An Iraqi protester gestures the victory sign in clashes with security forces in Baghdad during an anti-government demonstration on 10 May 2020 (AFP)
The committee, which adopted near-total secrecy in its work, did not disclose the dossiers it is currently working on, but the targeted names and those close to them revealed part of the ongoing investigations.
The first appears to be targeting officials in the banking sector, including directors of government banks, in Baghdad and the provinces.
So far, Adel Khader, the director of the Iraqi Agricultural Bank, his son, and 10 other employees have been arrested, in addition to the managers of the bank's branches in Fallujah, Ramadi, Abu Ghraib and Salahuddin, banking and security sources told MEE.
Travel bans issued
Meanwhile, directors of private banks, some of whom have family ties to political leaders and former senior central bank officials, are also being investigated, banking sources said.
Additionally, the committee is investigating cases related to the Baghdad municipality and the Ministry of Electricity. The first case is looking into work by the municipality and financial breaches involving hundreds of millions of dollars, in which former Baghdad mayor Dhikra Alloush and her office director are accused of being implicated.
The second case centres around financial and administrative violations involving former electricity minister Louay al-Khateeb.
Travel bans have been issued against Alloush, Khateeb and dozens of officials associated with the three cases, officials familiar with the investigations told MEE.
The most prominent arrests, which seem to "have caused a lot of concern", are those of Saadi, Zamili and Abdul-Hussein.
'We do not need to target any politician or armed faction at this stage. We are satisfied, at this stage, to trim their nails and dry up their sources of funding'
- Shia political leader
Saadi, whose services were terminated as head of the National Pension Authority at the end of June, is currently under investigation on charges related to seizure of salaries of thousands of deceased retirees who were not removed from monthly payrolls, in addition to the salaries of tens of thousands of fictitious retirees.
Saadi is also being investigated for committing fraud in cooperation with the Qi Card Company "to monthly obtain illegally deducted payments from the salaries of millions of retirees", a senior federal official familiar with the investigations told MEE.
"The cases of Saadi and Abdul-Hussein are linked. Saadi was the one who dragged Abdul-Hussein to the investigation,” the official said.
"Abdel-Hussein is not a government official. He is a businessman, but he participated in major corruption operations with Saadi. Saadi admitted that he was his partner in thefts amounting to hundreds of millions of dollars per month.

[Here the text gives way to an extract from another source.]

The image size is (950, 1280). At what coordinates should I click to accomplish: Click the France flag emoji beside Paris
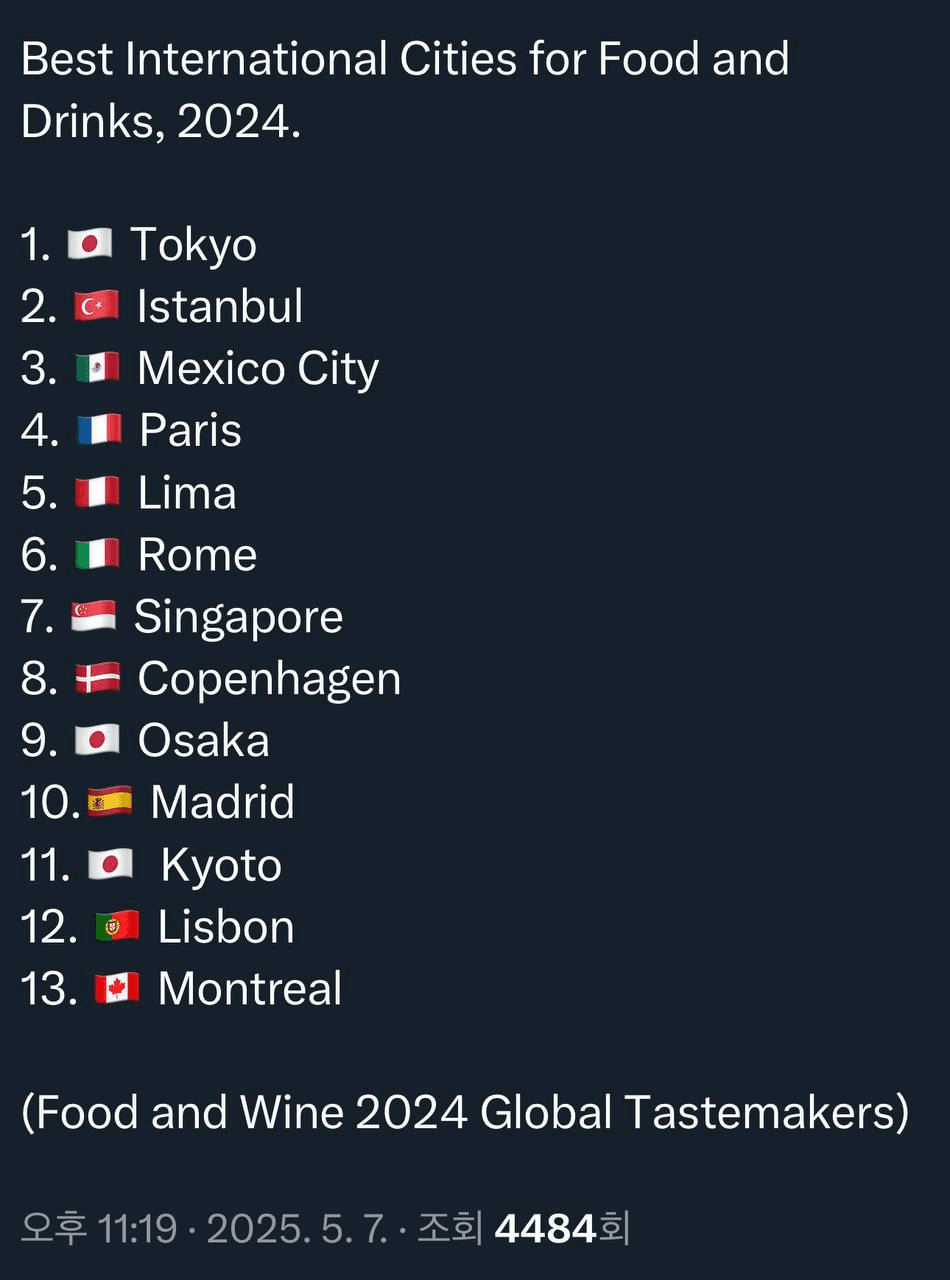[99, 431]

"All from retirees' money and from the budget allocated to finance the retirement fund."
Meanwhile, the probe into Zamili, who has held his position since 2016, is related to ongoing investigations of corruption involving state real estate, water and sewage projects, and investment licences for fake projects, members of the Parliamentary Integrity Committee told MEE.
The three men were arrested in Baghdad, and the number of those involved with them in these case has not yet been announced.
"The best thing is for them [the detainees] to confess before they even get to the investigation headquarters," a Shia political leader close to Kadhimi and familiar with the committee's work, told MEE condition of anonymity.
"Each of them would drag five heads or more with him, and this is what we need now to sustain the momentum of the committee's work.
"We do not need to target any politician or armed faction at this stage. We are satisfied, at this stage, to trim their nails and dry up their sources of funding.
"If we manage to continue at this pace, we will achieve a lot in a record time."